RECORDS TO USE Block Start

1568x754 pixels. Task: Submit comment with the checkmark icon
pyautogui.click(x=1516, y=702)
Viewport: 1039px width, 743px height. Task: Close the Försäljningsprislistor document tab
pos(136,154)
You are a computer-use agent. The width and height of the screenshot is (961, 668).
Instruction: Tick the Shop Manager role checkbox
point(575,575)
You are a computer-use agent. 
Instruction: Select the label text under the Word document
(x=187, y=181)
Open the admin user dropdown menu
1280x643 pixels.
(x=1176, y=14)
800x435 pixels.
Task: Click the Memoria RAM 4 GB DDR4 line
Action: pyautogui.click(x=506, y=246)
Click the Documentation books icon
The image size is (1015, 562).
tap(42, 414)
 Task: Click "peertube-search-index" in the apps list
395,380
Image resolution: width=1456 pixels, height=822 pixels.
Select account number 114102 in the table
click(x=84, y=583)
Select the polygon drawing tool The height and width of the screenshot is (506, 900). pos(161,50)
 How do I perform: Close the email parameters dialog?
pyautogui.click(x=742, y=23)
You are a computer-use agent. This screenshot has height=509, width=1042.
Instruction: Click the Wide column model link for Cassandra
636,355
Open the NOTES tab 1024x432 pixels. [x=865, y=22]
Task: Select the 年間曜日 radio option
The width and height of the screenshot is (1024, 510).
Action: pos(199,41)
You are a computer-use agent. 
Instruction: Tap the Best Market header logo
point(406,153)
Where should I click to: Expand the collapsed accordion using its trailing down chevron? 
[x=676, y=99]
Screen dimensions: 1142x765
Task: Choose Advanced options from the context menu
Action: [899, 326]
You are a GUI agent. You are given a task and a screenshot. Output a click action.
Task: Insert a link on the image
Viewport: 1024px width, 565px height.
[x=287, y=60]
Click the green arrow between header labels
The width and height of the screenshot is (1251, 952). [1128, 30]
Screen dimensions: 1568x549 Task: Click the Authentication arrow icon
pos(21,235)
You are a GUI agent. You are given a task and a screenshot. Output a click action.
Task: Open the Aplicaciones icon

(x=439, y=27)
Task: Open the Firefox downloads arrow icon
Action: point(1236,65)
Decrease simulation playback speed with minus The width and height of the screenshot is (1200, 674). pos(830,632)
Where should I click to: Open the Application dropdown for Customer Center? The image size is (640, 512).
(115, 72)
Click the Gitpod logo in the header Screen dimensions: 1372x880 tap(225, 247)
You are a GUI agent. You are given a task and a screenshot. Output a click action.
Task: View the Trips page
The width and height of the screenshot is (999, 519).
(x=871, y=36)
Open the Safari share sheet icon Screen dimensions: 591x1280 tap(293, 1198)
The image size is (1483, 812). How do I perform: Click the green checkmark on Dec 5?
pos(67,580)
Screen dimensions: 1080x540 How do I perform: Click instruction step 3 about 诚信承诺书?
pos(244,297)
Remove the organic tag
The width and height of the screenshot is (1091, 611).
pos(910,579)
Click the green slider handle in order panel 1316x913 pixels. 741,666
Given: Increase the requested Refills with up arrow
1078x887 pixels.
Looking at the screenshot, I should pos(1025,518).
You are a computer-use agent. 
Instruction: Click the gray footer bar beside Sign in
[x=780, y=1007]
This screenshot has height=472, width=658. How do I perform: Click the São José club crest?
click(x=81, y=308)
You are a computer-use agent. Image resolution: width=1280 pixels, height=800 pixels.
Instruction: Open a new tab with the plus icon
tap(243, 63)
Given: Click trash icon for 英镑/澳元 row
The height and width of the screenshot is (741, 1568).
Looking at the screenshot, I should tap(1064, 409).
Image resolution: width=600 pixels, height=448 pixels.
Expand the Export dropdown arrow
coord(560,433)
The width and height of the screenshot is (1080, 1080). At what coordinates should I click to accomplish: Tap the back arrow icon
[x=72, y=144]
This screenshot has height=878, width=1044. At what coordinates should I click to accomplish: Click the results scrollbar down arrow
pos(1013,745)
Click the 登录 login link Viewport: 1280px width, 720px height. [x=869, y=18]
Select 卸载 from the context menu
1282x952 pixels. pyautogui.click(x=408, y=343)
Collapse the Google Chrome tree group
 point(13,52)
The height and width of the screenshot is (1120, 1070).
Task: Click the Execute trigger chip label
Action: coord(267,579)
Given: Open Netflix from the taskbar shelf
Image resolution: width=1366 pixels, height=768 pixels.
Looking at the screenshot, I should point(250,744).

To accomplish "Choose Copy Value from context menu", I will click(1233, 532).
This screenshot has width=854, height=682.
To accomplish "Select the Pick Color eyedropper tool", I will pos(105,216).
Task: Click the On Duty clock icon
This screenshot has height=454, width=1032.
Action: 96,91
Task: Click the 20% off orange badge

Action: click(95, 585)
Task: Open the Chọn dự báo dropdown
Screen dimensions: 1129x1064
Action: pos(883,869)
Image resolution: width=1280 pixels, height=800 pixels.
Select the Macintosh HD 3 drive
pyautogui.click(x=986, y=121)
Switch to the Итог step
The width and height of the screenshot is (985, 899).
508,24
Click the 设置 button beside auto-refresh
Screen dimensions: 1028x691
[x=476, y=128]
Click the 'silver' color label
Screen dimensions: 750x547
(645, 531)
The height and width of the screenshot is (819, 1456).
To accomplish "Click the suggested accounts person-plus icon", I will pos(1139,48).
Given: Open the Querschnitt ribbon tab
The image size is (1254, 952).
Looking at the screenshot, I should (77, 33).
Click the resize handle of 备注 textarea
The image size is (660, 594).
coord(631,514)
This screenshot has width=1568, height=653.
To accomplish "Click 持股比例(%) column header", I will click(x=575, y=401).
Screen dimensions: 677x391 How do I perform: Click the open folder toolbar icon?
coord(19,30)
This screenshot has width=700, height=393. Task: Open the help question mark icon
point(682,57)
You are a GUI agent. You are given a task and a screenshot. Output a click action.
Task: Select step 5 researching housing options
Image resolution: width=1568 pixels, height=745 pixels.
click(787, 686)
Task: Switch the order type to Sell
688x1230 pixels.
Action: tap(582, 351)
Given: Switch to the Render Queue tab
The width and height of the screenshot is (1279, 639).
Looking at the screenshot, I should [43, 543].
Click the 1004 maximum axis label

RECORDS TO USE Block End

▸ WORK REQUIRED:
Read through the entries and copy each line in which "will" appears.

▸ SOLUTION TO THIS EXERCISE:
To accomplish "Choose Copy Value from context menu", I will click(1233, 532).
To accomplish "Select the Pick Color eyedropper tool", I will pos(105,216).
To accomplish "Click the suggested accounts person-plus icon", I will pos(1139,48).
To accomplish "Click 持股比例(%) column header", I will click(x=575, y=401).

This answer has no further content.